Dressed infrared quantum information
Daniel Carney, Laurent Chaurette, Dominik Neuenfeld, and Gordon Walter, Semenoff

TL;DR
This paper explores the infrared sector of quantum electrodynamics using dressed states, revealing how unobservable photons cause decoherence in electron measurements and discussing implications for the black hole information paradox.
Contribution
It applies the dressed-state formalism to analyze IR effects in QED, highlighting decoherence mechanisms and potential links to black hole information issues.
Findings
Infrared photons cause decoherence in electron momentum measurements.
Dressed states lead to an IR-finite S-matrix in QED.
Implications for black hole information paradox are discussed.
Abstract
We study information-theoretic aspects of the infrared sector of quantum electrodynamics, using the dressed-state approach pioneered by Chung, Kibble, Faddeev-Kulish and others.
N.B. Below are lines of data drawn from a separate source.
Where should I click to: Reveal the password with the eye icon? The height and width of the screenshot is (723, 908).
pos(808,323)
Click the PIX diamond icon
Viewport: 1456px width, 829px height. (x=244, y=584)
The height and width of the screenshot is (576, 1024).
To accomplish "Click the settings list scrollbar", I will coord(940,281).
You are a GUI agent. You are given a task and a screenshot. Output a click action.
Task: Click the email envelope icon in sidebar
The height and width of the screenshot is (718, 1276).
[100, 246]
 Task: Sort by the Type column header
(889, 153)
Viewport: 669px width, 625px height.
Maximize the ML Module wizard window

In this formalism QED has an IR-finite S-matrix describing the scattering of electrons dressed by coherent states of photons. We show that measurements sensitive only to the outgoing electronic degrees of freedom will experience decoherence in the electron momentum basis due to unobservable photons in the dressing. We make some comments on possible refinements of the dressed-state formalism, and how these considerations relate to the black hole information paradox.